Read Beneath the Blonde Online
Authors: Stella Duffy
Remembering her earlier discussion about royalties accounts, Saz figured that had to be fairly often these days. Siobhan went on, “I tell you, Saz, my real life only started ten years ago. It’s why I only go to mum and dad’s once or twice a year if I can help it. I’m happy for them to come down here, I love it when they do. I get on really well with them, but oh God, I hate to go home. Doesn’t everybody?”
Saz, who fully understood about the deadly dull Sunday afternoons of teenage suburbia, nodded and left it at that.
Having called Molly to suggest they meet for Mexican in Camden, Saz got her things together, still puzzling over the quick change in Siobhan’s attitude from one day to the next.
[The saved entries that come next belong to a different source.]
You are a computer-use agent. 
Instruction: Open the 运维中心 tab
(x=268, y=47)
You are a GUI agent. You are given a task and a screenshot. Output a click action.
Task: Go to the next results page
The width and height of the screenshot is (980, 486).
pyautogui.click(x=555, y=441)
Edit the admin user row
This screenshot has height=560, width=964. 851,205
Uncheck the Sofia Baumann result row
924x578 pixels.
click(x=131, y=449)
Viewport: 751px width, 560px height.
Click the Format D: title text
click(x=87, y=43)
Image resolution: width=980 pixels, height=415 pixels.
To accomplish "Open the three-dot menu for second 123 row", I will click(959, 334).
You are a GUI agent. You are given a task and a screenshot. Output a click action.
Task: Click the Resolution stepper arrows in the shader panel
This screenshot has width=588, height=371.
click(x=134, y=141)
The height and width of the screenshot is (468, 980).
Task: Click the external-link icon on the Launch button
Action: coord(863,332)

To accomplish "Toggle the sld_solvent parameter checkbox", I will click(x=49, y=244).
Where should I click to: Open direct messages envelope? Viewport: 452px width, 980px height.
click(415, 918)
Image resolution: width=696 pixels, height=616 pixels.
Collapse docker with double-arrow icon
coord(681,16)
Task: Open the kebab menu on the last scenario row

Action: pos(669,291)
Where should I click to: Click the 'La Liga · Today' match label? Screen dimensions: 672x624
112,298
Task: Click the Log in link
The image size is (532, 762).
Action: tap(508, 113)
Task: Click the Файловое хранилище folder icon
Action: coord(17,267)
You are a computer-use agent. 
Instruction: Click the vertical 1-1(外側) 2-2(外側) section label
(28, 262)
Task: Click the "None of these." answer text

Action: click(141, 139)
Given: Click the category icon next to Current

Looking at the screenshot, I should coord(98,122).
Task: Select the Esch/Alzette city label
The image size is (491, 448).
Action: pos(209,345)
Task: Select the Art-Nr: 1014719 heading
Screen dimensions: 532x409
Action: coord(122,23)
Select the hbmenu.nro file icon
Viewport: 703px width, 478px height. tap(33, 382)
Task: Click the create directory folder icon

To be fair, while she had been very little help about possible stalkers, to the extent of not even mentioning Kevin when Saz directly asked her about ex-workers, Siobhan had endeavoured to give Saz a belt-by-button account of every item of clothing she’d ever worn on stage and her preferred makeup to go with each outfit. Their little chat ended with Saz convinced that Siobhan was either a genius or a complete idiot because no normal person could possibly care so much about what didn’t matter and so little about what really did. Or tell the stories with so much charm and seemingly little conceit. When she crept into the rehearsal to say goodbye that night and heard the band playing at just five feet distance, she knew that no matter what stupid things Siobhan said or how very much she pissed her off or how maddeningly naïve she was being about the stalker, the woman standing in the semi-darkness, looking like a tainted goddess and making her voice climb scales and dance jigs right at the top of her range, had to be a genius. Though not everyone agreed. When the song finished she heard Alex bark out his judgement that the rendition had been, “Barely adequate. You’re just not fucking working hard enough. Take your time, listen to the bloody music and fucking well get it right!”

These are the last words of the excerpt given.